• TASK REQUIREMENTS: Copy out the data below, swapping every occurrence of "GUI agent" for "interface agent" and leaving everything else unchanged.

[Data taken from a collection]
• • • • •

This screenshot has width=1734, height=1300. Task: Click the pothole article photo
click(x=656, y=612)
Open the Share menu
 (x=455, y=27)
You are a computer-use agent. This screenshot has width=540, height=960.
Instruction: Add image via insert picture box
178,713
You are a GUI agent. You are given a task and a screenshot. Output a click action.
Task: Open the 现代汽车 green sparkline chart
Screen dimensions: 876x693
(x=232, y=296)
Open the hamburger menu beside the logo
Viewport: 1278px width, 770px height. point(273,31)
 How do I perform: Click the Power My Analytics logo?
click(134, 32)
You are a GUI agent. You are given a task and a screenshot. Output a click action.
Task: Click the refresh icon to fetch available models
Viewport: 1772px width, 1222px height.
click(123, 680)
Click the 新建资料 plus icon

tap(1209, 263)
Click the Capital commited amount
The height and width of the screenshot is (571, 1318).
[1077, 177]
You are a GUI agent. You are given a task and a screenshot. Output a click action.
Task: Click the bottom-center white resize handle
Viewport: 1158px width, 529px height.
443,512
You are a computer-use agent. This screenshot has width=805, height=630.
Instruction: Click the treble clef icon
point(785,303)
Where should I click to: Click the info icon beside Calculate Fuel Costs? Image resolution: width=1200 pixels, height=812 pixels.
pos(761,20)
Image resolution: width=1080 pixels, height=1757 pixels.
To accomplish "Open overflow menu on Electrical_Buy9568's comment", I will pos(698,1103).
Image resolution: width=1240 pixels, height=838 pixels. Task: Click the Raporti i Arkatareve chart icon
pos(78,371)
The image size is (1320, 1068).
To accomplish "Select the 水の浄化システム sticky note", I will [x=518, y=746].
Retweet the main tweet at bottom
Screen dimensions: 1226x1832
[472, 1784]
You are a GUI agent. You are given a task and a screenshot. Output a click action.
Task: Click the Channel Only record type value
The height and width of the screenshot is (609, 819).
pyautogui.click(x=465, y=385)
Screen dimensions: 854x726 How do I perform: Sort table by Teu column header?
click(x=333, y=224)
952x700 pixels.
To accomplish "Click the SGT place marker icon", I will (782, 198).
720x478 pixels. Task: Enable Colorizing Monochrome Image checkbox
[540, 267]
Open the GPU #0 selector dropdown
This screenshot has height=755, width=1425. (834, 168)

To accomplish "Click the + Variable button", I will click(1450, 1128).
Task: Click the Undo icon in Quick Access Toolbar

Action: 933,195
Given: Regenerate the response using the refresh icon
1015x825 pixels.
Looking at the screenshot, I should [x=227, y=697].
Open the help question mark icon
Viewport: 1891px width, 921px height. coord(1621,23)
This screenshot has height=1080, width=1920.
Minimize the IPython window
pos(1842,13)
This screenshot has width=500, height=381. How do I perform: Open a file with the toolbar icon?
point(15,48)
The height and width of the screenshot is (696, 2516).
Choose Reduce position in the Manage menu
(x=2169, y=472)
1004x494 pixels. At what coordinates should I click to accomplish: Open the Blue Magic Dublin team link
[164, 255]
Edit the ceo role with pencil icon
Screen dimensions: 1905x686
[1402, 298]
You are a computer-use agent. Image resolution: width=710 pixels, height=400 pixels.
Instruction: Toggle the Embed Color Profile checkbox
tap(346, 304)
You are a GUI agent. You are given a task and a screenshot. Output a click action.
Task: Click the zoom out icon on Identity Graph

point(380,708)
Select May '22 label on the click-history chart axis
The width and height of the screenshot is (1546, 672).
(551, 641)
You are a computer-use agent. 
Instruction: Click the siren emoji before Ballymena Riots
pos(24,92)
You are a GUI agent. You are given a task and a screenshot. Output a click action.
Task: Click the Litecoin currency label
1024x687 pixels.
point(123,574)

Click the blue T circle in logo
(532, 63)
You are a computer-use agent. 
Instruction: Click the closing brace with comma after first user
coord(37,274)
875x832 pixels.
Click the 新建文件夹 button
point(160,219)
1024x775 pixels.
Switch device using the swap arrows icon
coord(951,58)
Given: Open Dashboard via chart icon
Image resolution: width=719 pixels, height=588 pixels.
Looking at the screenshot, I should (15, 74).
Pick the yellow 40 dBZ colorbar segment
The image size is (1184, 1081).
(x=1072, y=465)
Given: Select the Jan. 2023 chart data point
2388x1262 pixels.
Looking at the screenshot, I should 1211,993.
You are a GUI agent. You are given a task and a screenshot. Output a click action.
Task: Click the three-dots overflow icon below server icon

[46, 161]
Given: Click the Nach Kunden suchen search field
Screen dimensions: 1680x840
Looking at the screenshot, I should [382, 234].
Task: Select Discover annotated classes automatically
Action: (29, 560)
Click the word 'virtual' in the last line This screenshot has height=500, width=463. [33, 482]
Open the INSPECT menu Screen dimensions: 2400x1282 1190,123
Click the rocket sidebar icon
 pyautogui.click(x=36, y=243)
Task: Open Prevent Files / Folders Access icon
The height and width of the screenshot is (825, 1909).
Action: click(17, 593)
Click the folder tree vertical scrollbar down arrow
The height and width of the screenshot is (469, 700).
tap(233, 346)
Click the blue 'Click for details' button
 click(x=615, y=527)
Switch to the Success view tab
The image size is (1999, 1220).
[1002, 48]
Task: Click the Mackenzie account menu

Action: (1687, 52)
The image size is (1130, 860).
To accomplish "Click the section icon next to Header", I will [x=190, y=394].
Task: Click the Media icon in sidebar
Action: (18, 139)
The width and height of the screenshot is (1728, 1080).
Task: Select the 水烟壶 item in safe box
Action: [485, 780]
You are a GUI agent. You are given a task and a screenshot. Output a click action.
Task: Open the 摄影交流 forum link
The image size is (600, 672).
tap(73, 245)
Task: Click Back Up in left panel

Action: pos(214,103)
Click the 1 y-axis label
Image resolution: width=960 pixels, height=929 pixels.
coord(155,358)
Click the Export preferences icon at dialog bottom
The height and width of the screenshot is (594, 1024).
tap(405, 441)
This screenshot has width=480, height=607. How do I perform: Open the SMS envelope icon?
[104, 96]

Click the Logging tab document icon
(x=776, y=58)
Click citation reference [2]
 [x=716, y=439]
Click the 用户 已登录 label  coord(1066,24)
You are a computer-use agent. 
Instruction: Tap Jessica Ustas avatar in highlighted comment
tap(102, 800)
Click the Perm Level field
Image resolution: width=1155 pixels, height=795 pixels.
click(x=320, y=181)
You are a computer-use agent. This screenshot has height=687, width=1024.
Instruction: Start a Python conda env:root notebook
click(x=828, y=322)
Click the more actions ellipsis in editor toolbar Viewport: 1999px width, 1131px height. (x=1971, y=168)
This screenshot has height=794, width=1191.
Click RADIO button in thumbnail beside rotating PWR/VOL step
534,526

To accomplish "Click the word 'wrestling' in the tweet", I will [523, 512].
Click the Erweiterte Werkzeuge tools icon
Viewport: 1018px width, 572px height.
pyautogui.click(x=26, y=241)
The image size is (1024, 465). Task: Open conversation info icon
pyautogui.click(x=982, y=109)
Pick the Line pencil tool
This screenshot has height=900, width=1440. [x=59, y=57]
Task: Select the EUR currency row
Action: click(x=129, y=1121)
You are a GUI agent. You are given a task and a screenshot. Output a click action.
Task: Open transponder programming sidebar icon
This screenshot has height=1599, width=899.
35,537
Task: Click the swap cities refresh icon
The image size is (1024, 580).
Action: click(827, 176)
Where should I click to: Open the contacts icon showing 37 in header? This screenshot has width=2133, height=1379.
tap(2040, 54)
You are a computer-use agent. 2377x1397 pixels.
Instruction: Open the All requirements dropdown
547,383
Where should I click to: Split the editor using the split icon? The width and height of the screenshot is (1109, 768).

• • • • •

• OUTPUT FOR THIS EXERCISE:
This screenshot has width=1734, height=1300. Task: Click the pothole article photo
click(x=656, y=612)
Open the Share menu
 (x=455, y=27)
You are a computer-use agent. This screenshot has width=540, height=960.
Instruction: Add image via insert picture box
178,713
You are a interface agent. You are given a task and a screenshot. Output a click action.
Task: Open the 现代汽车 green sparkline chart
Screen dimensions: 876x693
(x=232, y=296)
Open the hamburger menu beside the logo
Viewport: 1278px width, 770px height. point(273,31)
 How do I perform: Click the Power My Analytics logo?
click(134, 32)
You are a interface agent. You are given a task and a screenshot. Output a click action.
Task: Click the refresh icon to fetch available models
Viewport: 1772px width, 1222px height.
click(123, 680)
Click the 新建资料 plus icon

tap(1209, 263)
Click the Capital commited amount
The height and width of the screenshot is (571, 1318).
[1077, 177]
You are a interface agent. You are given a task and a screenshot. Output a click action.
Task: Click the bottom-center white resize handle
Viewport: 1158px width, 529px height.
443,512
You are a computer-use agent. This screenshot has width=805, height=630.
Instruction: Click the treble clef icon
point(785,303)
Where should I click to: Click the info icon beside Calculate Fuel Costs? Image resolution: width=1200 pixels, height=812 pixels.
pos(761,20)
Image resolution: width=1080 pixels, height=1757 pixels.
To accomplish "Open overflow menu on Electrical_Buy9568's comment", I will pos(698,1103).
Image resolution: width=1240 pixels, height=838 pixels. Task: Click the Raporti i Arkatareve chart icon
pos(78,371)
The image size is (1320, 1068).
To accomplish "Select the 水の浄化システム sticky note", I will [x=518, y=746].
Retweet the main tweet at bottom
Screen dimensions: 1226x1832
[472, 1784]
You are a interface agent. You are given a task and a screenshot. Output a click action.
Task: Click the Channel Only record type value
The height and width of the screenshot is (609, 819).
pyautogui.click(x=465, y=385)
Screen dimensions: 854x726 How do I perform: Sort table by Teu column header?
click(x=333, y=224)
952x700 pixels.
To accomplish "Click the SGT place marker icon", I will (782, 198).
720x478 pixels. Task: Enable Colorizing Monochrome Image checkbox
[540, 267]
Open the GPU #0 selector dropdown
This screenshot has height=755, width=1425. (834, 168)

To accomplish "Click the + Variable button", I will click(1450, 1128).
Task: Click the Undo icon in Quick Access Toolbar

Action: 933,195
Given: Regenerate the response using the refresh icon
1015x825 pixels.
Looking at the screenshot, I should [x=227, y=697].
Open the help question mark icon
Viewport: 1891px width, 921px height. coord(1621,23)
This screenshot has height=1080, width=1920.
Minimize the IPython window
pos(1842,13)
This screenshot has width=500, height=381. How do I perform: Open a file with the toolbar icon?
point(15,48)
The height and width of the screenshot is (696, 2516).
Choose Reduce position in the Manage menu
(x=2169, y=472)
1004x494 pixels. At what coordinates should I click to accomplish: Open the Blue Magic Dublin team link
[164, 255]
Edit the ceo role with pencil icon
Screen dimensions: 1905x686
[1402, 298]
You are a computer-use agent. Image resolution: width=710 pixels, height=400 pixels.
Instruction: Toggle the Embed Color Profile checkbox
tap(346, 304)
You are a interface agent. You are given a task and a screenshot. Output a click action.
Task: Click the zoom out icon on Identity Graph

point(380,708)
Select May '22 label on the click-history chart axis
The width and height of the screenshot is (1546, 672).
(551, 641)
You are a computer-use agent. 
Instruction: Click the siren emoji before Ballymena Riots
pos(24,92)
You are a interface agent. You are given a task and a screenshot. Output a click action.
Task: Click the Litecoin currency label
1024x687 pixels.
point(123,574)

Click the blue T circle in logo
(532, 63)
You are a computer-use agent. 
Instruction: Click the closing brace with comma after first user
coord(37,274)
875x832 pixels.
Click the 新建文件夹 button
point(160,219)
1024x775 pixels.
Switch device using the swap arrows icon
coord(951,58)
Given: Open Dashboard via chart icon
Image resolution: width=719 pixels, height=588 pixels.
Looking at the screenshot, I should (15, 74).
Pick the yellow 40 dBZ colorbar segment
The image size is (1184, 1081).
(x=1072, y=465)
Given: Select the Jan. 2023 chart data point
2388x1262 pixels.
Looking at the screenshot, I should 1211,993.
You are a interface agent. You are given a task and a screenshot. Output a click action.
Task: Click the three-dots overflow icon below server icon

[46, 161]
Given: Click the Nach Kunden suchen search field
Screen dimensions: 1680x840
Looking at the screenshot, I should [382, 234].
Task: Select Discover annotated classes automatically
Action: (29, 560)
Click the word 'virtual' in the last line This screenshot has height=500, width=463. [33, 482]
Open the INSPECT menu Screen dimensions: 2400x1282 1190,123
Click the rocket sidebar icon
 pyautogui.click(x=36, y=243)
Task: Open Prevent Files / Folders Access icon
The height and width of the screenshot is (825, 1909).
Action: click(17, 593)
Click the folder tree vertical scrollbar down arrow
The height and width of the screenshot is (469, 700).
tap(233, 346)
Click the blue 'Click for details' button
 click(x=615, y=527)
Switch to the Success view tab
The image size is (1999, 1220).
[1002, 48]
Task: Click the Mackenzie account menu

Action: (1687, 52)
The image size is (1130, 860).
To accomplish "Click the section icon next to Header", I will [x=190, y=394].
Task: Click the Media icon in sidebar
Action: (18, 139)
The width and height of the screenshot is (1728, 1080).
Task: Select the 水烟壶 item in safe box
Action: [485, 780]
You are a interface agent. You are given a task and a screenshot. Output a click action.
Task: Open the 摄影交流 forum link
The image size is (600, 672).
tap(73, 245)
Task: Click Back Up in left panel

Action: pos(214,103)
Click the 1 y-axis label
Image resolution: width=960 pixels, height=929 pixels.
coord(155,358)
Click the Export preferences icon at dialog bottom
The height and width of the screenshot is (594, 1024).
tap(405, 441)
This screenshot has width=480, height=607. How do I perform: Open the SMS envelope icon?
[104, 96]

Click the Logging tab document icon
(x=776, y=58)
Click citation reference [2]
 [x=716, y=439]
Click the 用户 已登录 label  coord(1066,24)
You are a computer-use agent. 
Instruction: Tap Jessica Ustas avatar in highlighted comment
tap(102, 800)
Click the Perm Level field
Image resolution: width=1155 pixels, height=795 pixels.
click(x=320, y=181)
You are a computer-use agent. This screenshot has height=687, width=1024.
Instruction: Start a Python conda env:root notebook
click(x=828, y=322)
Click the more actions ellipsis in editor toolbar Viewport: 1999px width, 1131px height. (x=1971, y=168)
This screenshot has height=794, width=1191.
Click RADIO button in thumbnail beside rotating PWR/VOL step
534,526

To accomplish "Click the word 'wrestling' in the tweet", I will [523, 512].
Click the Erweiterte Werkzeuge tools icon
Viewport: 1018px width, 572px height.
pyautogui.click(x=26, y=241)
The image size is (1024, 465). Task: Open conversation info icon
pyautogui.click(x=982, y=109)
Pick the Line pencil tool
This screenshot has height=900, width=1440. [x=59, y=57]
Task: Select the EUR currency row
Action: click(x=129, y=1121)
You are a interface agent. You are given a task and a screenshot. Output a click action.
Task: Open transponder programming sidebar icon
This screenshot has height=1599, width=899.
35,537
Task: Click the swap cities refresh icon
The image size is (1024, 580).
Action: click(827, 176)
Where should I click to: Open the contacts icon showing 37 in header? This screenshot has width=2133, height=1379.
tap(2040, 54)
You are a computer-use agent. 2377x1397 pixels.
Instruction: Open the All requirements dropdown
547,383
Where should I click to: Split the editor using the split icon? The width and height of the screenshot is (1109, 768).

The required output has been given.